**Exercise requirements:**
A: In the article on the Sioux County field day, why did Hodgson name managed crop rotation as the top tool against corn rootworm?
B: Extend the article on the Sioux County field day, starting after its final sentence about Marek's list of erosion-control options.

By Staff | Sep 22, 2013

JOEL?DEJONG, an ISU Extension agronomist, speaks to field day partcipants from a soil pit to show corn root depth under different field management practices.



SIOUX CENTER – Rootworms, erosion and its reduction, and weed resistance were the topics for more than 150 people who traveled by trailer to four stations at a Dordt College/Iowa State University Extension field day.

Erin Hodgson, an ISU entomologist, said western and northern corn rootworm are the most prevalent species in the region. No matter what management strategy farmers use, Hodgson said, they should monitor fields for larval corn root damage.

The larvae of the rootworm are the most important stage because they only eat corn roots, decreasing corn yield.

ERIN?HODGSON, an ISU Extension entomologist, displayed root damage from corn root worms during the Sioux County field day.

Approximately 10 roots pruned back to 1 and 1/2 inches are all it takes to be considered injured, she said. Eating the root system creates less stability and increases the chances of blow over.

Western rootworms, in particular, Hodgson said, have developed a resistance Bt corn, showing that some continuous cornfields have larvae that can survive successfully in high numbers. The western rootworm is extremely adaptable and will outsmart farmers who keep repeating the same strategies.

To remain profitable, she said, the No. 1 tool would be managed crop rotation. Continuous corn just creates the perfect environment for rootworms to thrive and multiply, Hodgson said.

Yet, the use of crop rotation eliminates a great deal of the problem since corn rootworms do not feed on other crops. This in combination with insecticides can nearly eliminate the problem of rootworm, she said.

Trying to control rootworm in its adult stage is much more difficult, Hodgson said. It requires diligent scouting and determining the sex of the pests. Spraying must be done at least two to three times, at the time when there is an abundance of females ready to lay their eggs.

The males emerge 5 to7 days before the females. The females then begin to deposit eggs 10-14 days later and proceed to do for the next 30 days, in all, laying as many as 350-400 eggs each.

In Sioux County, Greg Marek, district conservationist with the Natural Resources and Conservation Service, based in Sioux City office, outlined some of the ways to protect against soil loss and erosion. Listing no-till as one of the best, he also talked about terracing, filter strips, grass waterways and cover crops as good options.

**Data rows:**
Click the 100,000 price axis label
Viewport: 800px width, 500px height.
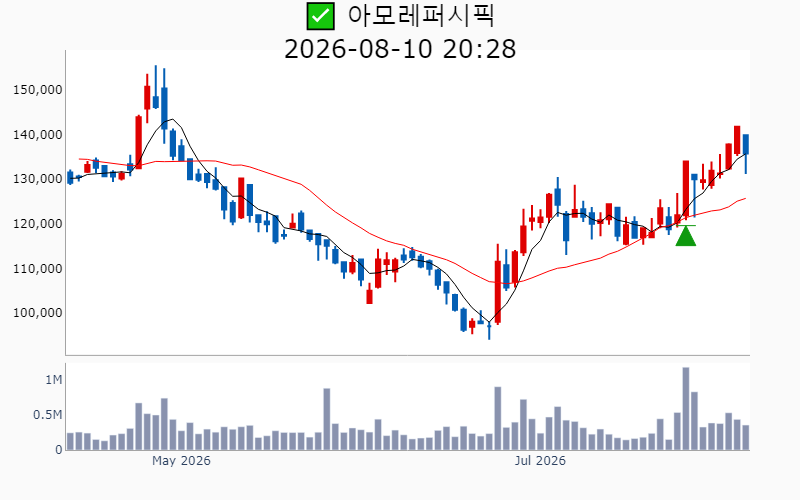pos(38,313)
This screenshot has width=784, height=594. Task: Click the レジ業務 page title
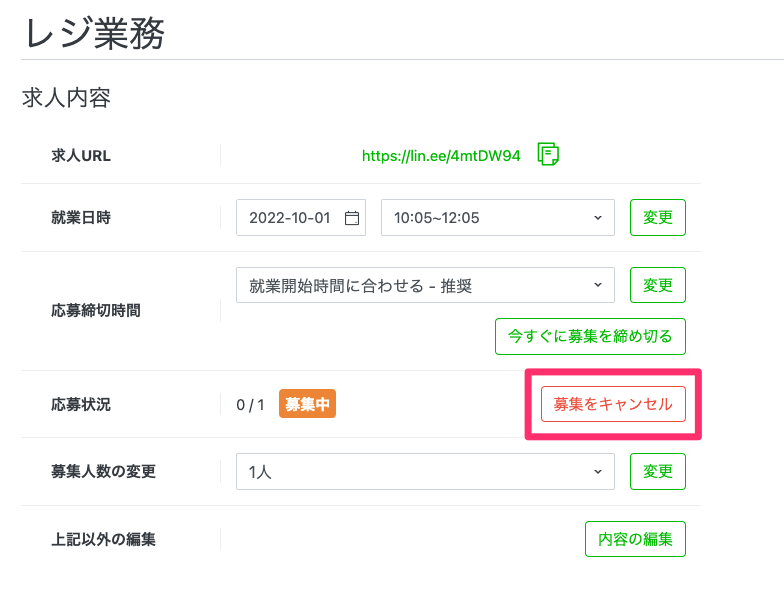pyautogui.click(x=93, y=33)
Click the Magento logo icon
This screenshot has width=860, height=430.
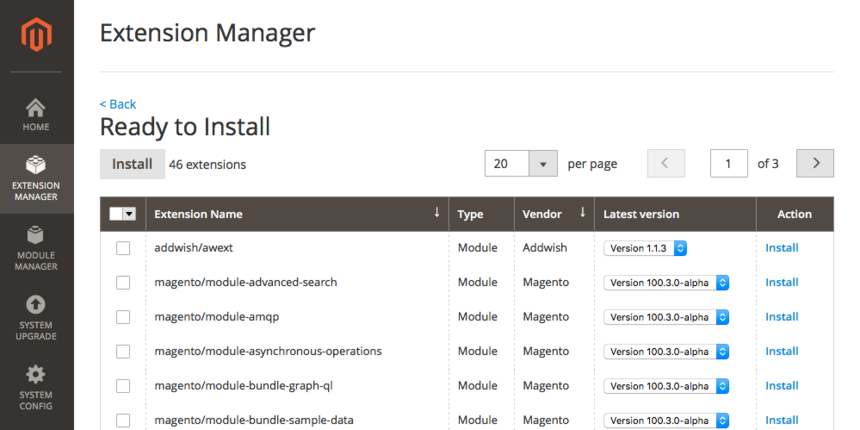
...
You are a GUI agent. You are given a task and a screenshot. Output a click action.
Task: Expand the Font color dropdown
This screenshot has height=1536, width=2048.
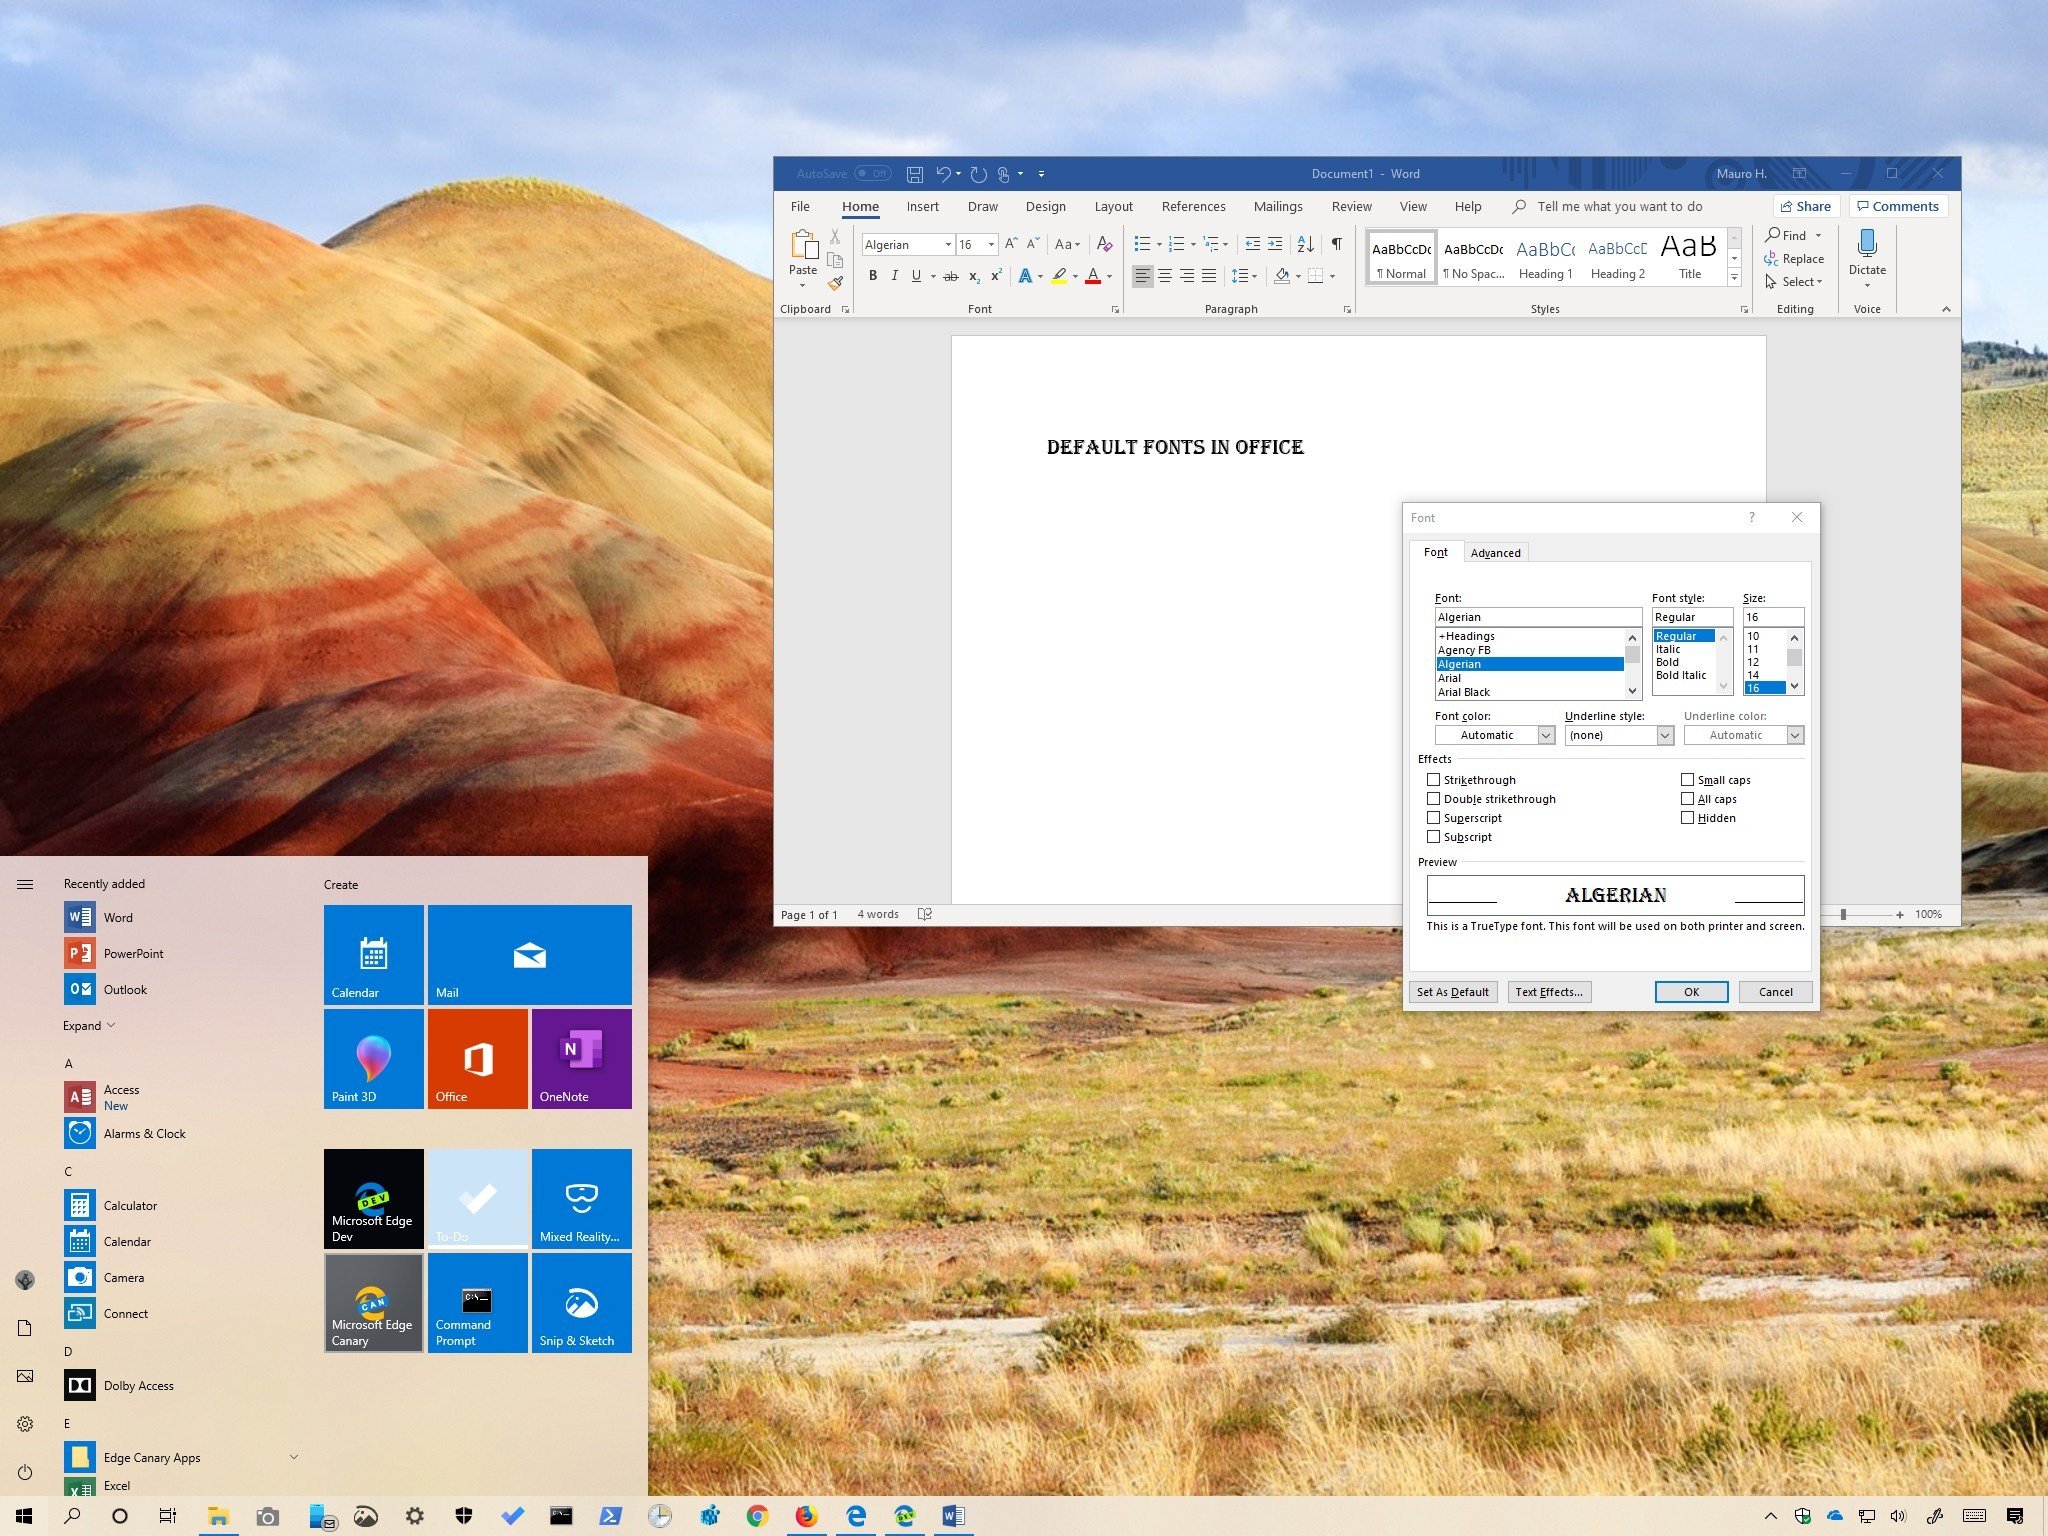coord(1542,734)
* * *
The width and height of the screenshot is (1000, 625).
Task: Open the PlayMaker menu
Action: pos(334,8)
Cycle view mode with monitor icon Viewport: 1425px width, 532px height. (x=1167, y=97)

**Answers to each task:**
A: Corn rootworms do not feed on crops other than corn, so rotation removes much of the problem. Continuous corn creates the perfect environment for rootworms to thrive and multiply.

B:
No-till, Marek said, not only saves the soil, it keeps weeds down. However, he also offered reasons why no-till isn’t more popular in Sioux County. The first, he said, was the high rate of using livestock manure locally and the fact that it has to be incorporated in a short amount of time; no-till is not conducive to that. Also, there can be a slightly lower yield for corn crops but mentioned there is no loss in beans. A third reason is that some farmers just prefer doing things the traditional way.

However, Marek said, one reason more farmers might want to consider no-till is the increased CRP incentives for some of these conservation techniques.

Agronomist Joel DeJong got everyone’s attention by standing next to a 9-foot-deep hole beside a corn field.

DeJong pointed out that the corn’s root system reached all the way to the bottom of the hole. In other parts of the country, he said, root systems go as deep as 5 foot and emphasized that this is the best crop growing soil in the country.

DeJong explained what each layer of soil was made of and why they were the colors they were. The black top layer, he said, is mostly organic matter – as was the layer at the bottom of the hole. That soil, he said, was brought to the area by the glaciers, while the 9-feet of soil resting on top of it had been blown there over the years.

He also detailed how roots grow and what they need to grow well.

“Soil does not grow where there is no oxygen and they need temperatures of around 50 degrees or warmer to grow,” said DeJong.

Corn plant roots grow mainly during the pollination stage, and soybean roots were still growing until as recently as 2 to 3 weeks ago.

At the final station, Evan Wielenga, of the Hull Cooperative, talked about weed resistance.

Among the most problematic this year has been water hemp in soybeans. fields. Wielenga said water hemp was extremely prolific because of its resistance to Round Up.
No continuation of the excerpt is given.